Today, there is no proven best-practice standard-of-care treatment for complex perianal fistulas, especially for people with Crohn’s disease. It is clear that care is improved when a stomach and intestine specialist (gastroenterologist) and a surgeon who specializes in surgery of the perianal area, colon, and rectum (colorectal surgeon) work as a team.
Choosing the treatment that is best for you can be done in a way that focuses on what you would like to achieve. It may be helpful to ask your health care team to explain what could happen in the best and worst cases for each of the treatments they suggest you consider. Knowing that the reality is likely to be somewhere in between best and worst, you can then compare treatments.

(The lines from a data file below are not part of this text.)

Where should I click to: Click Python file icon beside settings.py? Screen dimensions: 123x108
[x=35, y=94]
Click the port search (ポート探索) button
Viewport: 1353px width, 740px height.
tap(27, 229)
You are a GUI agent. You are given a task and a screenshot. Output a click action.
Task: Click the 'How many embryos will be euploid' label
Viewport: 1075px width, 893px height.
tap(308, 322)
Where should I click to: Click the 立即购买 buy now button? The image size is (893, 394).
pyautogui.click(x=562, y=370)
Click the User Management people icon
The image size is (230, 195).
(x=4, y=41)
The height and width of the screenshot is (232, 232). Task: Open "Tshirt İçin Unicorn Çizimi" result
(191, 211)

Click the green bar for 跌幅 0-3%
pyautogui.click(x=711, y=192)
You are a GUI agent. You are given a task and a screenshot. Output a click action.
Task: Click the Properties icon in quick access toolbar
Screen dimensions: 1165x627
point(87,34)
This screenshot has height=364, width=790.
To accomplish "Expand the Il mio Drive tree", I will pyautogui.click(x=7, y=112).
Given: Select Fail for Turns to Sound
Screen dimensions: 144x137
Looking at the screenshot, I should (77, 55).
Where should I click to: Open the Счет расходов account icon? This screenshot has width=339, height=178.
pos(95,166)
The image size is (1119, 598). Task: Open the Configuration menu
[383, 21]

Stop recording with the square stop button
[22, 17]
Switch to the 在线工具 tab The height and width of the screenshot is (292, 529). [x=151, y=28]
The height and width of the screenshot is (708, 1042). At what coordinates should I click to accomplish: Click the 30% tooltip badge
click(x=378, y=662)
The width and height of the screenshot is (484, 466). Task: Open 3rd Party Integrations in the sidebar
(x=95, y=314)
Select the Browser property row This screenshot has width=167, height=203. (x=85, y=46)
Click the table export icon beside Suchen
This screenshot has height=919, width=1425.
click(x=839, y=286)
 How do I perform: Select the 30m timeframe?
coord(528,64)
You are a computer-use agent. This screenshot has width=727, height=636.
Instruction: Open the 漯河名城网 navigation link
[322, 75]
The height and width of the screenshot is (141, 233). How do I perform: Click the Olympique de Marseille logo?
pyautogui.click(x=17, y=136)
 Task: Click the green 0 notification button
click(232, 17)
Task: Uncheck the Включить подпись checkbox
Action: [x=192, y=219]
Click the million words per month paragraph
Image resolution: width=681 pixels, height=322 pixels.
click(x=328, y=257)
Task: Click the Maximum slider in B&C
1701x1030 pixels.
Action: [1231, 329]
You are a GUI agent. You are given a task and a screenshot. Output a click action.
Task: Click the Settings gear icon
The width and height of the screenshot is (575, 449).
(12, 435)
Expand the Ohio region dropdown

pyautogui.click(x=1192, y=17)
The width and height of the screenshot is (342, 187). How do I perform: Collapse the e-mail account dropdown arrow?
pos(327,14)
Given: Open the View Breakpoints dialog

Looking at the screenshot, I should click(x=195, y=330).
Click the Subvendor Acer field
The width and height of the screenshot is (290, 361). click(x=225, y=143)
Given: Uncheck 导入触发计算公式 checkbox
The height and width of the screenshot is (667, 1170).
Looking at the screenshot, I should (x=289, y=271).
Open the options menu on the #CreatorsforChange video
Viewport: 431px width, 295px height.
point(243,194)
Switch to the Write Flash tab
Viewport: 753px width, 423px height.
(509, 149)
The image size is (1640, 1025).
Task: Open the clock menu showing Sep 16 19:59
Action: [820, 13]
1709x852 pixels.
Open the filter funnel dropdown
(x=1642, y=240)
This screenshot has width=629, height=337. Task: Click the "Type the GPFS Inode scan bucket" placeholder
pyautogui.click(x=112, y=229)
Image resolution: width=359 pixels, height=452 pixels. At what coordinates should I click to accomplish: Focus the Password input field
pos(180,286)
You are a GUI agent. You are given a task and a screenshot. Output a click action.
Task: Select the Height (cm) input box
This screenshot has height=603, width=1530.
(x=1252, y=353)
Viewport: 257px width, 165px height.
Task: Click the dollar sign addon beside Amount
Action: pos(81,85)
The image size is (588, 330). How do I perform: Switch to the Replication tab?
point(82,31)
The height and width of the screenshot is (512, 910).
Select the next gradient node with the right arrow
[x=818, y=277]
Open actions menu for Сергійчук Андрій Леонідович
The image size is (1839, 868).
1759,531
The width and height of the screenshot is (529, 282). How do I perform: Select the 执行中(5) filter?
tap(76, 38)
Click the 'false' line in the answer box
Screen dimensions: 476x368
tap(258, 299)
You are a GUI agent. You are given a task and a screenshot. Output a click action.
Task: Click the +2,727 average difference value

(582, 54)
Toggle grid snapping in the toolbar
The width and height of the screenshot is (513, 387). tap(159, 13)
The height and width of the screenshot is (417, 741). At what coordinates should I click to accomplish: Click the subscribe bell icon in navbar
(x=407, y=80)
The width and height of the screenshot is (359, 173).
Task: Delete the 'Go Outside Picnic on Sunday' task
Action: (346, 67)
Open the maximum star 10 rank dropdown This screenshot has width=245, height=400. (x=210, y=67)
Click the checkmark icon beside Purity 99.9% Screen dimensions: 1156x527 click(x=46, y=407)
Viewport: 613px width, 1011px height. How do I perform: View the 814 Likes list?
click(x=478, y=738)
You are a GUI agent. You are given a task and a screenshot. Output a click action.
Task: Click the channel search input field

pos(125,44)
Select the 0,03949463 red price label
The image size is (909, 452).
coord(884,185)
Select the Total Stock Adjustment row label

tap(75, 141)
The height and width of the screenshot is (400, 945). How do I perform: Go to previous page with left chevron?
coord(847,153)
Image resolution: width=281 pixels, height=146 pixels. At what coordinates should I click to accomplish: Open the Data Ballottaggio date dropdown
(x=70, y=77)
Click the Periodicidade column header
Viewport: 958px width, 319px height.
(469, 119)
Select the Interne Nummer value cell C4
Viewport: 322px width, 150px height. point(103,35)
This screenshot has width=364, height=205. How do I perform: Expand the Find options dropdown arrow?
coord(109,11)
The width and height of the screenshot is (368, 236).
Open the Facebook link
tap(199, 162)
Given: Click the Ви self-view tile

Perianal fistulas can be treated with antibiotics, immunosuppressants, and a newer class of drugs called TNF suppressors, which are considered biologic agents. The antibiotics metronidazole and ciprofloxacin have both been used to treat fistulas, and about 1 of 4 people who use these have some fistulas close after 6 to 8 weeks of using the antibiotics. Unfortunately, the fistulas often come back when a person stops taking the antibiotics. This is a problem because using antibiotics long-term can worsen Crohn’s disease.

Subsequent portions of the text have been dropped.